Recipe Add-ins & Variations
- To veganise the recipe, omit the blue cheese or swap it for a plant-based cheese alternative. Like this Simple Herby Vegan Feta Cheese.
- You can swap out the pink lettuce for other leafy greens, such as other lettuce varieties, kale, spinach salad etc.
- If you prefer other cheeses, you may want to use goats cheese or mozzarella instead.
- Swap out the black beans for other of your favorite legumes such as chickpeas, kidney beans, or white beans.
- For a heartier meal then you could add in some cooked grains or tofu.
- You can use raw red onions instead of dried, crispy ones. To take away the harsh flavor then soak in a little ice water or lemon juice/vinegar. Do this for 10-15 minutes, before serving.
- Feel free to use the microgreens of your choice, depending on what is available to you.
Related Recipes
- Pumpkin Quinoa and Kale Salad
- Healthy Summer Strawberry Salad
- Blackberry Spinach Salad
- Simple quinoa salad with walnuts and avocado
- Tropical Mango Salad
- Easy Tuna Salad with mixed vegetables
If you tried this raspberry salad recipe, leave a comment below Also, I love seeing your recreations so feel free to tag me on Instagram@AlphaFoodie.
Healthy Pink Raspberry Salad
Ingredients
- 3 heads pink lettuce
- 1 cup raspberries
- 1 cup black beans
- ½ avocado
- ¼ cup salad dressing I used raspberry salad dressing
- ¼ cup pistachios
- ½ cup crispy onions
- ½ cup microgreens
- ½ cup blue cheese
Instructions
- First, rinse the lettuce, microgreens, and raspberries well and pat dry. Then chop the pink lettuce into ribbons.

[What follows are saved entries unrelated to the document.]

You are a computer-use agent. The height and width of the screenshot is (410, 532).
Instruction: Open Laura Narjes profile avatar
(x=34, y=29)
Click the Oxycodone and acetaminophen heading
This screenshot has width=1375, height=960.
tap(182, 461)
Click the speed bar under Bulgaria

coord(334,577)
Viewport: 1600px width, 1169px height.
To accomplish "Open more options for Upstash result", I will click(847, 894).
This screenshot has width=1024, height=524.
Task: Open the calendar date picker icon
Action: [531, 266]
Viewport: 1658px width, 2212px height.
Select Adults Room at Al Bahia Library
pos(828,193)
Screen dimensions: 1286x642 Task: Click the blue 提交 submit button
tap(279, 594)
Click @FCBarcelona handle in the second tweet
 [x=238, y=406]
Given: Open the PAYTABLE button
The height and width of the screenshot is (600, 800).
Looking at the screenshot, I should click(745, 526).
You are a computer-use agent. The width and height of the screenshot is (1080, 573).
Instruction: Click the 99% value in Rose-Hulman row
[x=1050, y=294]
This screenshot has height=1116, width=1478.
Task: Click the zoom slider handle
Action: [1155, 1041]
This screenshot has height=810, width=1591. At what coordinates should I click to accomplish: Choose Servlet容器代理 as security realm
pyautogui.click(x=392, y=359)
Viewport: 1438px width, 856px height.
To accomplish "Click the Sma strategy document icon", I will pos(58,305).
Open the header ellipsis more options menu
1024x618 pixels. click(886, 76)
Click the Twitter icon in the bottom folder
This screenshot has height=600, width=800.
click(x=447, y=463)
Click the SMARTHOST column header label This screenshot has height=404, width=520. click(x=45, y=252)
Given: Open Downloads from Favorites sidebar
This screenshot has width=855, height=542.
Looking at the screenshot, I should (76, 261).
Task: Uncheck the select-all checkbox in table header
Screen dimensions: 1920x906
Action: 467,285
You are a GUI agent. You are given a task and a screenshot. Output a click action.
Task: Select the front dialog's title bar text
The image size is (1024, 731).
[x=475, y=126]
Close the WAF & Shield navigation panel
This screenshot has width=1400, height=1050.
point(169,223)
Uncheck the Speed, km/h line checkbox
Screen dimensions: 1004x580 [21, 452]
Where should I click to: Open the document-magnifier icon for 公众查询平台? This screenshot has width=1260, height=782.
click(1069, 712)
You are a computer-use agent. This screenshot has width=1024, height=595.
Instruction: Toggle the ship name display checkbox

- Then, it’s as simple and combining everything in a large bowl and gently toss, to combine.
- Serve alongside the raspberry salad dressing (which takes just 3 base ingredients and a couple of minutes to prepare), ready to pour over the salad just before serving.
How To Store
- This salad is best eaten immediately, though can be prepared up to 2-3 days in advance and stored in an airtight container in the fridge.Make sure not to mix the dressing with the salad until serving, as this will make the salad soggy and affect the shelf life.
Video
Notes
- To veganise the recipe, omit the blue cheese or swap it for a plant-based cheese alternative like this Vegan Feta.
- You can swap out the pink lettuce for other leafy greens, such as other lettuce varieties, kale, spinach, etc.
- If you prefer other cheeses, you may want to use goats cheese or mozzarella instead.
- Swap out the black beans for other of your favorite legumes such as chickpeas, kidney beans, or white beans.
- For a heartier meal then you could add in some cooked grains or tofu.
- You can use raw red onions instead of dried, crispy ones. To take away the harsh ‘bite’ of flavor then soak the onions in a little ice water or lemon juice/vinegar for 10 minutes, before serving.
- Feel free to use the microgreens of your choice, depending on what is available to you.